Also - look what I just found:
http://version2.andrewkendall.com/pages/misc/theotherstube.php
The Others have resurfaced recently
I remember when I was like 14-15 or so there was mostly just a small group of us who would buy the NME and go sit around in my mate's attic and listen to The Horrors, The View and My Chemical Romance 'Welcome To The Black Parade'. The Horrors are probably a key band wrt this, feels like when they switched up and became a boring krautrock band was when I started getting more into pitchfork-y type indie stuff and listening to of Montreal rather than Jack Penate.
In sixth form I noticed that the NME fans had gone really weird, like they all went on about how great The Strokes are but thought the last album was the best one - like what had happened is they'd read an article about how The Strokes were 'influential' and 'important' but had no idea on the historical context of Is This It? being released. Feels like there's a similar thing for people 15-16 at the moment and The Libertines etc
2005, eh?
http://img.photobucket.com/albums/v205/ewithinkitmoved/28aaf368.jpg
Oh At 14 my favourite artists were muslimgauze, erik b & rakim and wolf eyes
Brilliant.
I am too old for this thread unfortunately.
^ by one year.
2005ish
Being at uni listening to LCD Soundsystem, The Rapture and everything else associated with DFA and the whole funk/punk/dance thing. Still great to listen to that stuff but mainly for the memories - some of the songs were half assed and more about the production, but what fun.
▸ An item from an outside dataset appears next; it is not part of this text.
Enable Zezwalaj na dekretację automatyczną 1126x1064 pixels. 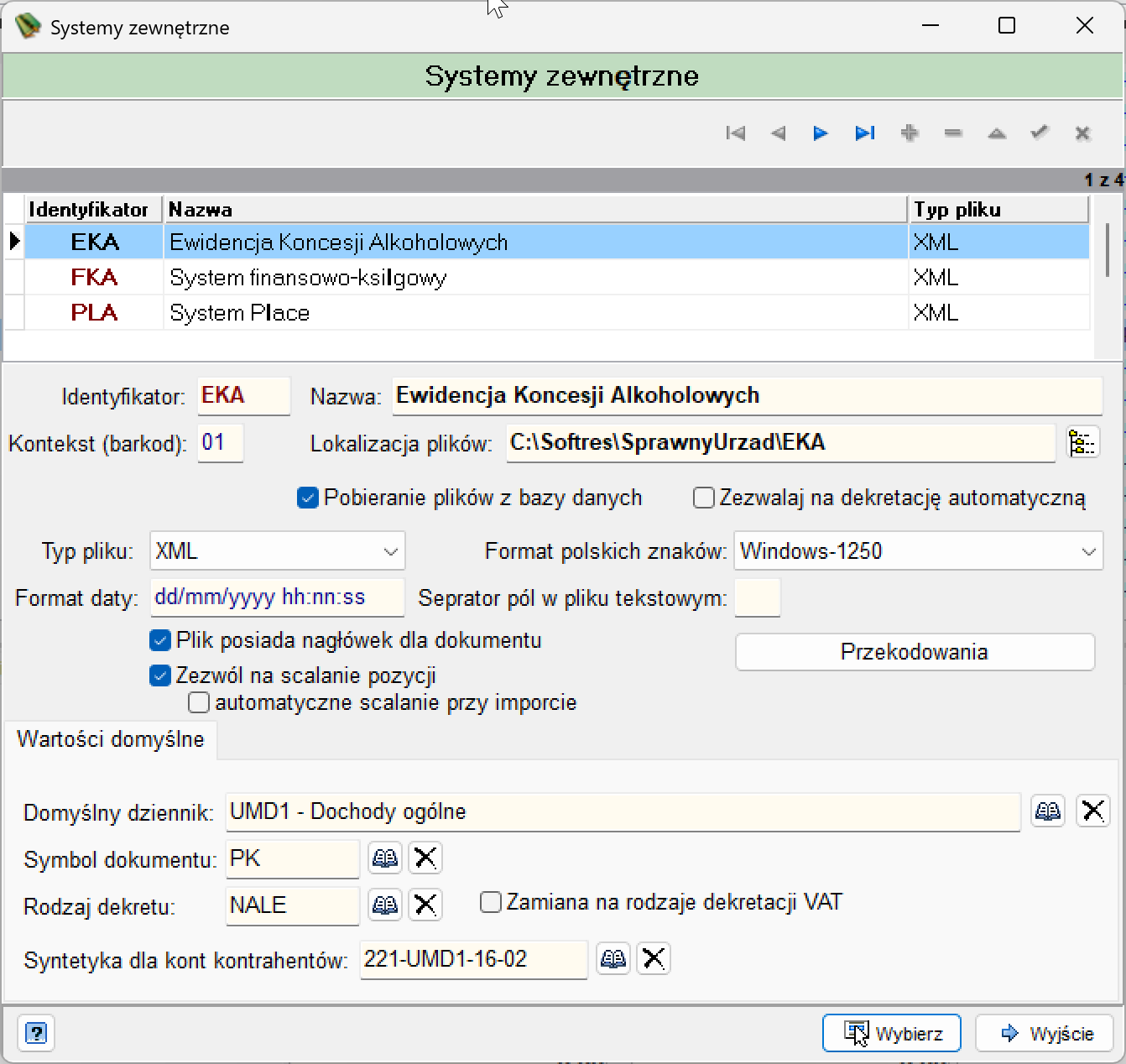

Palma Violets live on 6 till 1 for those interested in seeing the hype
http://www.bbc.co.uk/programmes/b01qm9q7/live
7 hours is a bit much for a band who are still pretty much a foetus.
I was 14 in 1994, so my schooltime fave albums would be...
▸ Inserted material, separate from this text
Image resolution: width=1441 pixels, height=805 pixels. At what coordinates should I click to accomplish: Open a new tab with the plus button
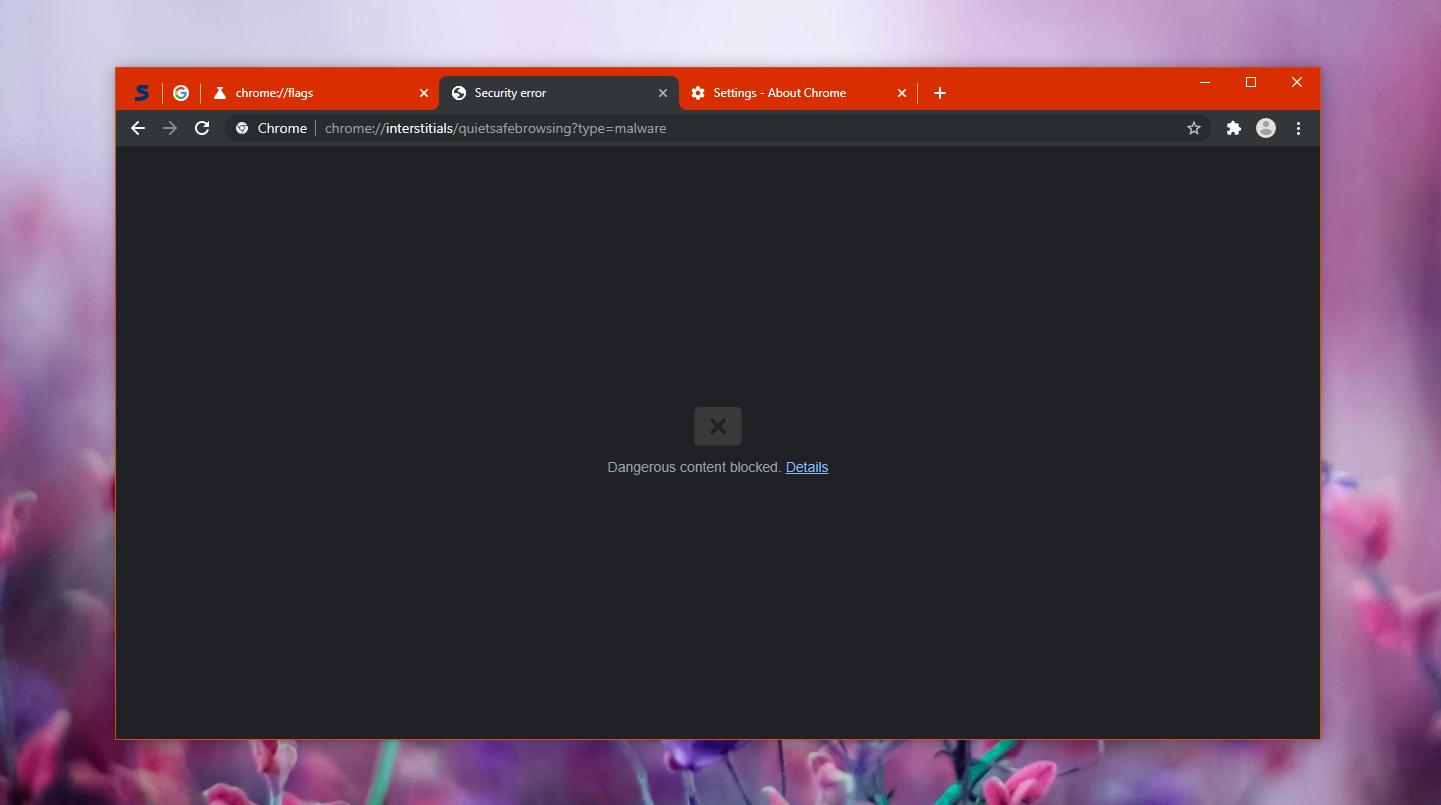tap(939, 92)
Nirvana - all their stuff, though Bleach the most
Sonic Youth - Dirty (and then, obviously, everything they did before that)
Mudhoney - Superfuzz Bigmuff
Hole - Live Through This
Levellers - Levelling The Land (srsly, their first two albums were aces)
Captain Beefheart & His Magic Band - Trout Mask Replica (bit of a curveball this but I was nuts for this album at 15. I graffitied 'Fast n Bulbous' all round the school. Weirded people out)
Lots of love also for L7, Alice In Chains, Faith No More, Rage Against The Machine and Pulp (I'm from Sheffield, the man's a local legend).
Lots of the above are actually my 1991-1994 phase of music...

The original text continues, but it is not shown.